WHAT IS EXPECTED => Every record should be written out exactly, please.
═══ MATERIAL FOR THIS EXERCISE
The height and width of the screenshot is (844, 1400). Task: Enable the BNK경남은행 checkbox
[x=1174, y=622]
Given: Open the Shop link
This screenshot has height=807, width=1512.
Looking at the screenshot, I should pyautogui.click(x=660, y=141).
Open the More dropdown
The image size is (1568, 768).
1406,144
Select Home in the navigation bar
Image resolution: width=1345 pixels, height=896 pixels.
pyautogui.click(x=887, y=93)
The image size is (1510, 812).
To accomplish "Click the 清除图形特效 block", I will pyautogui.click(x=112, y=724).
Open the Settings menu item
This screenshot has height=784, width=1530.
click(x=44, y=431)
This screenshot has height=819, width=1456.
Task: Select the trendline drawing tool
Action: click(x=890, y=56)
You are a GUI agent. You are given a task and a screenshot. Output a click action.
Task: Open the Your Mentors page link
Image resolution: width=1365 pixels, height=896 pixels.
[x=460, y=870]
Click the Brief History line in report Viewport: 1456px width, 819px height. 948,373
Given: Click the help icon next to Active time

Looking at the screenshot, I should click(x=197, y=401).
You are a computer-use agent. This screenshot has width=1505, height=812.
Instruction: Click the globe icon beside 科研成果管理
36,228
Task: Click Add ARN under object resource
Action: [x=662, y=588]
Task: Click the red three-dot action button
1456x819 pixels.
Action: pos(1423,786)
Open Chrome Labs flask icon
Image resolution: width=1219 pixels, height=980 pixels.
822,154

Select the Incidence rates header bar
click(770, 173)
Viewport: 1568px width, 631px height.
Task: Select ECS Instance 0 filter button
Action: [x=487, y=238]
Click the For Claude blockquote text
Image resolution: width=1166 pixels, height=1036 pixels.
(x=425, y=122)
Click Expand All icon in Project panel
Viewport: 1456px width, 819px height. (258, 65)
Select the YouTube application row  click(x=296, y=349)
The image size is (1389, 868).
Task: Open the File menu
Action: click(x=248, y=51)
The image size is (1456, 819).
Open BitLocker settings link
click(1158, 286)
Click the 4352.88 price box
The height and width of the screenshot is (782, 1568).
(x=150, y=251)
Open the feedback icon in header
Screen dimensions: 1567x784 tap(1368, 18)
══════
EXERCISE RESULT =>
The height and width of the screenshot is (844, 1400). Task: Enable the BNK경남은행 checkbox
[x=1174, y=622]
Given: Open the Shop link
This screenshot has height=807, width=1512.
Looking at the screenshot, I should pyautogui.click(x=660, y=141).
Open the More dropdown
The image size is (1568, 768).
1406,144
Select Home in the navigation bar
Image resolution: width=1345 pixels, height=896 pixels.
pyautogui.click(x=887, y=93)
The image size is (1510, 812).
To accomplish "Click the 清除图形特效 block", I will pyautogui.click(x=112, y=724).
Open the Settings menu item
This screenshot has height=784, width=1530.
click(x=44, y=431)
This screenshot has height=819, width=1456.
Task: Select the trendline drawing tool
Action: click(x=890, y=56)
You are a GUI agent. You are given a task and a screenshot. Output a click action.
Task: Open the Your Mentors page link
Image resolution: width=1365 pixels, height=896 pixels.
[x=460, y=870]
Click the Brief History line in report Viewport: 1456px width, 819px height. 948,373
Given: Click the help icon next to Active time

Looking at the screenshot, I should click(x=197, y=401).
You are a computer-use agent. This screenshot has width=1505, height=812.
Instruction: Click the globe icon beside 科研成果管理
36,228
Task: Click Add ARN under object resource
Action: [x=662, y=588]
Task: Click the red three-dot action button
1456x819 pixels.
Action: pos(1423,786)
Open Chrome Labs flask icon
Image resolution: width=1219 pixels, height=980 pixels.
822,154

Select the Incidence rates header bar
click(770, 173)
Viewport: 1568px width, 631px height.
Task: Select ECS Instance 0 filter button
Action: [x=487, y=238]
Click the For Claude blockquote text
Image resolution: width=1166 pixels, height=1036 pixels.
(x=425, y=122)
Click Expand All icon in Project panel
Viewport: 1456px width, 819px height. (258, 65)
Select the YouTube application row  click(x=296, y=349)
The image size is (1389, 868).
Task: Open the File menu
Action: click(x=248, y=51)
The image size is (1456, 819).
Open BitLocker settings link
click(1158, 286)
Click the 4352.88 price box
The height and width of the screenshot is (782, 1568).
(x=150, y=251)
Open the feedback icon in header
Screen dimensions: 1567x784 tap(1368, 18)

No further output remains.